[DOCUMENT PASSAGE]:
CBC Radio1 continues to produce fantastic programmes. Last night Kieran Conway read from his book about life as an IRA freedom fighter/terrorist. Fascinating to hear his motives and a side of the story that never got a lot of press back in the UK. Alberta has a new party in control, and populism seems strong there, great debates about the climate v oil pipelines, Alberta has oil & gas reserves, but has Quebec and BC on either side, both anti fossil fuel growth, and of course First Nation issues make most news programmes. I’m slowly starting to understand the provincial/federal politics here, a central government based on a model very similar to Westminster, but a provincial model closer to that of the USA, somehow working well together.

Saturday:

Flooding is expected in Quebec, the man from the rescue services was telling people to get out now, he said “unless you have a row boat tied to your porch, you won’t have a way out when the time comes”

[DATA EXCERPT]:
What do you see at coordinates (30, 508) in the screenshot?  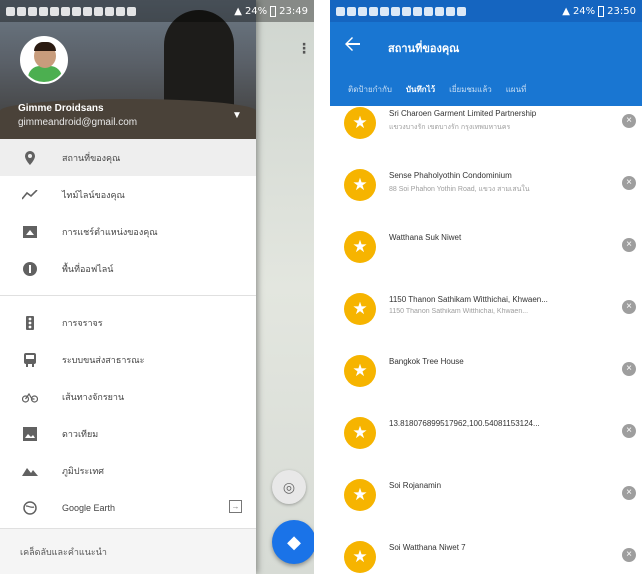 I see `google-earth-icon` at bounding box center [30, 508].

[JOB ITEM]: In the passage about CBC Radio1, what did Kieran Conway read from last night?

[TASK SOLUTION]: His book about life as an IRA freedom fighter/terrorist.